In September 2015, the FASB issued ASU 2015-16, “Business Combinations (Topic 805): Simplifying the Accounting for Measurement-Period Adjustments”. This update eliminates the requirement for an acquirer in a business combination to account for measurement-period adjustments retrospectively. Acquirers would now recognize measurement-period adjustments during the period in which they determine the amount of the adjustment. This update is effective for annual and interim reporting periods beginning after December 15, 2015, and should be applied prospectively to adjustments for provisional amounts that occur after the effective date with early adoption permitted for financial statements that have not been issued. The adoption of this guidance did not have a material effect on our consolidated financial statements or related disclosures; however, it may impact the reporting of future acquisitions if and when they occur.
In July 2015, the FASB issued ASU 2015-11, “Inventory (Topic 330): Simplifying the Measurement of Inventory”. This update provides guidance on the subsequent measurement of inventory, which changes the measurement from lower of cost or market to lower of cost and net realizable value. This update is effective for annual and interim reporting periods beginning after December 15, 2016. The adoption of this guidance is not expected to have a material effect on our consolidated financial statements.
In May 2014, the FASB issued ASU 2014-09, “Revenue from Contracts with Customers (Topic 606)”. This update provides a comprehensive new revenue recognition model that requires a company to recognize revenue to depict the transfer of goods or services to a customer at an amount that reflects the consideration it expects to receive in exchange for those goods or services. The guidance also requires additional disclosure about the nature, amount, timing, and uncertainty of revenue and cash flows arising from customer contracts. In August 2015, the FASB issued ASU 2015-14, delaying the effective date for adoption.

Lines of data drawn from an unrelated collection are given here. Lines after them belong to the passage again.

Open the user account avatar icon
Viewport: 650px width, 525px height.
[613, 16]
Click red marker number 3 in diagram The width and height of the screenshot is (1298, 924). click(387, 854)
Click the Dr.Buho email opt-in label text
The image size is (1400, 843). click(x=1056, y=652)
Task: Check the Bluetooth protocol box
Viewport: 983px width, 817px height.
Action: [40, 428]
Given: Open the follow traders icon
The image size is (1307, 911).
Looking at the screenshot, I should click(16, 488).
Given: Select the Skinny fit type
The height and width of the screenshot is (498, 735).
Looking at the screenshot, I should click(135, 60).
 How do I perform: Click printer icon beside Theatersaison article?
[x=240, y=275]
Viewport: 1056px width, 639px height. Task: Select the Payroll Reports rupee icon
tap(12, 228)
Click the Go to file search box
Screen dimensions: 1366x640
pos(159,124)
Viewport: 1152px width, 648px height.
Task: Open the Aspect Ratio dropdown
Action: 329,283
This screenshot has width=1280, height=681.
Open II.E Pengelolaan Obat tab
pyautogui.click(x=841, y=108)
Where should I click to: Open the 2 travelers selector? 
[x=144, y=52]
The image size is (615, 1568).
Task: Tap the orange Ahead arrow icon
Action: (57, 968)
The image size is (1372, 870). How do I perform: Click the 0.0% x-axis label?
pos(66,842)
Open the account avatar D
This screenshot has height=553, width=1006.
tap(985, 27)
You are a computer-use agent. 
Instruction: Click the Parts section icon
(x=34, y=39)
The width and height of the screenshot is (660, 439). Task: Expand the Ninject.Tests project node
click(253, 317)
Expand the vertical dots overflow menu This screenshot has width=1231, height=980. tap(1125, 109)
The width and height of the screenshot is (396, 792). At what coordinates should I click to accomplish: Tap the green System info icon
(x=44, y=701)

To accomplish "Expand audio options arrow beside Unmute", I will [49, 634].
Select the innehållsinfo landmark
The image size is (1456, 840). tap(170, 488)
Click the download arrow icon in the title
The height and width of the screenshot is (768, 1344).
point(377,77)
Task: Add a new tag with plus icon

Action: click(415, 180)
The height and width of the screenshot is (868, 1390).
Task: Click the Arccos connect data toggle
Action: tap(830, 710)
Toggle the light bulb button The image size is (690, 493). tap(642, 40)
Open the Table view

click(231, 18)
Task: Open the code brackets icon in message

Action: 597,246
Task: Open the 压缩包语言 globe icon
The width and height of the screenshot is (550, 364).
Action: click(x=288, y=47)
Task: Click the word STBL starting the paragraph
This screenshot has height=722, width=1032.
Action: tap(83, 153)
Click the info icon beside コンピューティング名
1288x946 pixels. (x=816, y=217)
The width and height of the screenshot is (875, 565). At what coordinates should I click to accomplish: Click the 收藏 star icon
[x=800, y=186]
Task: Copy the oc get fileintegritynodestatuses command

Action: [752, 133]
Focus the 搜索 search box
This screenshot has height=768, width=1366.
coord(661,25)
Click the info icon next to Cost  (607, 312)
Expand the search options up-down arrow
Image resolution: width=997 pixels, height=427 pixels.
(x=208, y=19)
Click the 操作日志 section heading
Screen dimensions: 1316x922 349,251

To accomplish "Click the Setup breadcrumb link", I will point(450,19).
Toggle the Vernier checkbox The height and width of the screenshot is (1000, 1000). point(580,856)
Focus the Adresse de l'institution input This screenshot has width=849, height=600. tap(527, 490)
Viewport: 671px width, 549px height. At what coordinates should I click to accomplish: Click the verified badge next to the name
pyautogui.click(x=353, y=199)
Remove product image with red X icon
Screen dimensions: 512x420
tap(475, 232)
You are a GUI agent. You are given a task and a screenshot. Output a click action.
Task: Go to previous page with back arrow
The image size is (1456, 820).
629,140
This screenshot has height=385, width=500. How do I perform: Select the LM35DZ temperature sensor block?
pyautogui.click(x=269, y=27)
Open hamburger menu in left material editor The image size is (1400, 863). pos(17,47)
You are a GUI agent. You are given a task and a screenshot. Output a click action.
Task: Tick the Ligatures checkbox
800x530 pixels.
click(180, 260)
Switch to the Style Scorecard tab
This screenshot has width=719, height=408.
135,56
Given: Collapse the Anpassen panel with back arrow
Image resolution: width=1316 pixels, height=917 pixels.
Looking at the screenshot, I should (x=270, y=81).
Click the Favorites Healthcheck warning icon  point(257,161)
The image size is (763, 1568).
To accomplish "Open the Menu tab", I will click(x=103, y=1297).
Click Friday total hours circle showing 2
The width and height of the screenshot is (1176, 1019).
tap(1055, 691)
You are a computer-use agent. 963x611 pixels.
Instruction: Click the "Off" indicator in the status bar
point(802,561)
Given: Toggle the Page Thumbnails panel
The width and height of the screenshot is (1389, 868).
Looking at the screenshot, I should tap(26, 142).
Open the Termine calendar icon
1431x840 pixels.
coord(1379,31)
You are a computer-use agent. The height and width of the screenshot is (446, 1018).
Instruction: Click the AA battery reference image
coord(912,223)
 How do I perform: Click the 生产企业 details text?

The update is now effective for interim and annual reporting periods beginning after December 15, 2017. Early adoption is permitted. The update permits the use of either the retrospective or cumulative effect transition method.
The FASB has also issued the following standards which provide additional clarification and implementation guidance on the previously issued ASU 2014-09 and have the same effective date as the original standard: ASU 2016-12, “Revenue from Contracts with Customers: Narrow-Scope Improvements and Practical Expedients (Topic 606);” ASU 2016-11, “Revenue Recognition (Topic 605) and Derivatives and Hedging (Topic 815): Rescission of SEC Guidance Because of Accounting Standards Updates 2014-09 and 2014-16 Pursuant to Staff Announcements at the March 3, 2016 EITF Meeting (SEC Update);” ASU 2016-10, “Revenue from Contracts with Customers: Identifying Performance Obligations and Licensing (Topic 606);” and ASU 2016-08, “Revenue from Contracts with Customers (Topic 606): Principal versus Agent Considerations (Reporting Revenue Gross versus Net).”
We are currently evaluating the overall impact that ASU 2014-09 will have on our consolidated financial statements, as well as the expected timing and method of adoption. Based on a preliminary assessment, we have determined that the adoption will change the timing of recognition of gift card breakage income, which is currently recognized using the remote method. The new guidance will require application of the proportional method. We are continuing our assessment, which may identify additional impacts this standard will have on our consolidated financial statements and related disclosures.